A crucial challenge, but one that is not often discussed, is the underlying variability and quality of climate data.
First, climate data from different providers differ significantly, making comparisons of projections nearly impossible (Hain, Kölbel, & Leippold, 2022). Second, climate models still struggle to accurately represent extreme weather events such as extreme rainfall and heatwaves. For global climate models, this challenge primarily arises due to the coarse spatial resolution, which limits their ability to capture the small-scale processes that drive these extremes , (John, Douville, Ribes, & Yiou, 2022). Even though recent advances in high-resolution modeling have improved the understanding of localized phenomena, these models continue to face challenges in accurately simulating extreme events . Furthermore, the quality of data also varies by region. For example, broad swathes of Africa often have less robust historical data compared to North America and Europe for say bias correction purposes. This discrepancy not only skews the global understanding of climate risks but also complicates the ability of businesses to make informed decisions in these underrepresented areas. While there have been recent advances in AI applications to climate data challenges, it remains uncertain if this would materially advance our understanding of future extreme events.
Next, the complexity of the climate system and its representation introduces significant uncertainty within the disclosure process. This involves making assumptions about future greenhouse gas emissions, socio-economic developments, and technological advancements. While this is somewhat expressed via different climate scenarios, models often vary in their climate sensitivity to the same emissions pathway, leading to a wide range of possible outcomes. For example, the same scenario might produce markedly different projections in different models, depending on how they resolve variables like cloud cover or ocean- atmosphere-land interactions. This is particularly problematic because outputs from climate models that are of most interest to inform actionable insights in risk management are the most uncertain such as extreme precipitation. The propagation of uncertainty continues when extreme precipitation is used a key input into hydrological models to project flood risks involves assumptions about land use, soil properties, and water management paractices, all of which introduce additional marginal uncertainty. As such, the sum of (known) uncertainty at the end of the modelling chain can potentially undermine the fundamental reliability of the assessment , . Worryingly, the inclusion of uncertainty bands and their discussion is currently entirely absent from most disclosures to date, and is not stated as an explicit requirement. Instead, data products providing a very granular resolution (< 1km) for future projections provide a false impression of accuracy and lead to ill informed decisions.

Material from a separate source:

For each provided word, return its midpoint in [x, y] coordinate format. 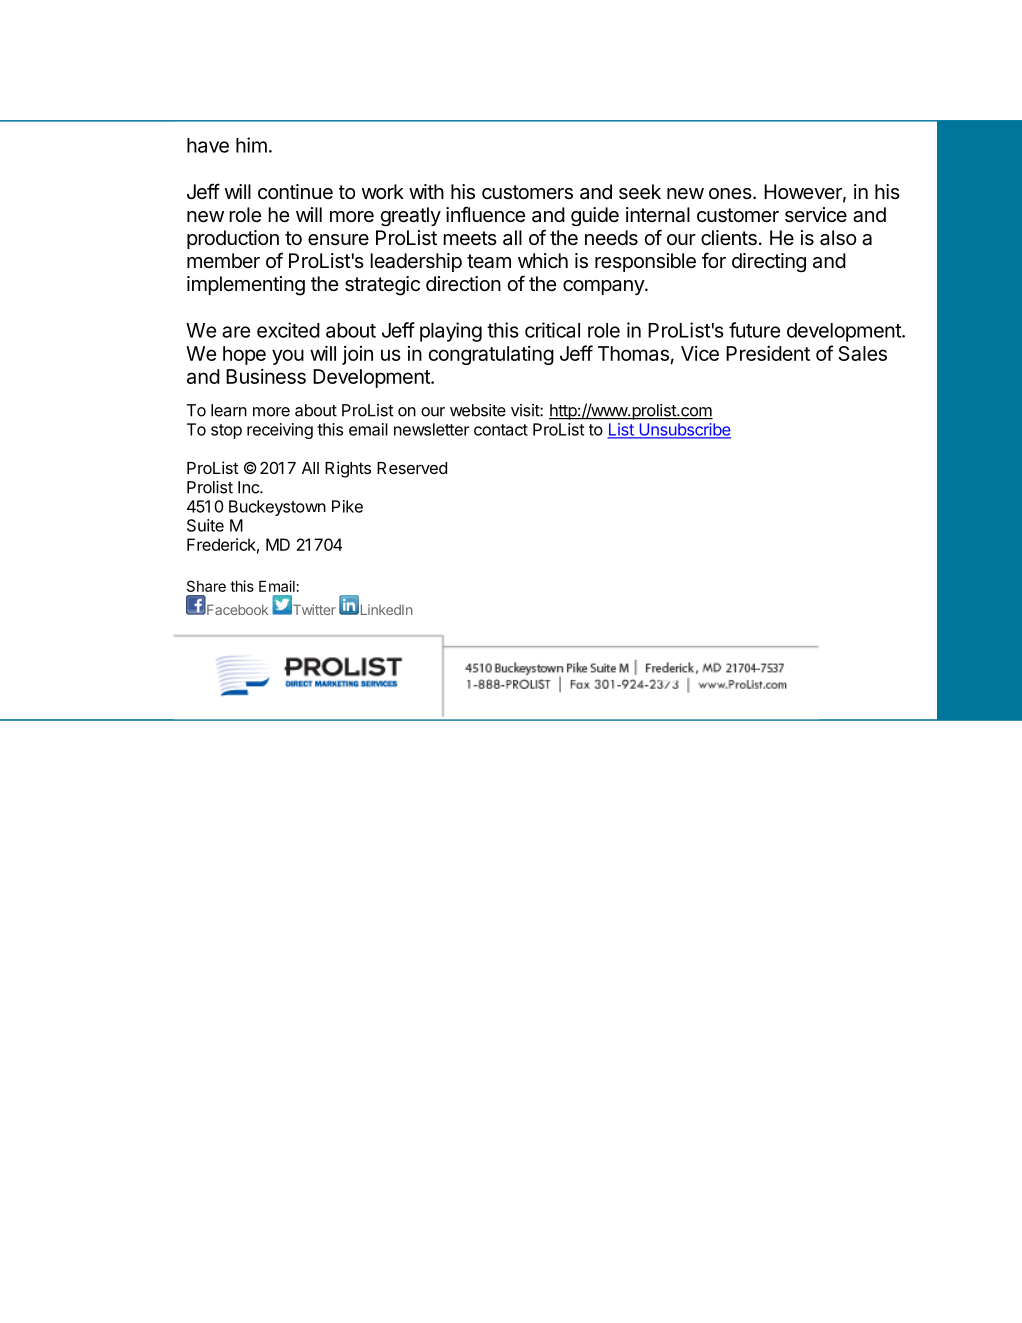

Quantifying the impacts of climate change using loss models adds another layer of complexity. Loss models, which produce financial impacts based on observed climate data, are crucial for translating physical climate risks into economic terms. However, these models face significant challenges, primarly due to inherent uncertainties in climate predictions and event sets that are informed by past events. Past events may not capture all potential outcomes nor provide robust counter-factuals. For instance, accurately modelling losses of extreme events, such as flood and tropical cyclones, requires high-resolution climate data, detailed vulnerability information, and robust financial models. The uncertainties in each of these components can propagate through the modelling chain. Furthermore, loss models traditionally used in the re/insurance industry often struggle to account for compounding events over time, space and across different perils as they have been traditionally purposed to inform annual, and peril specific contracts.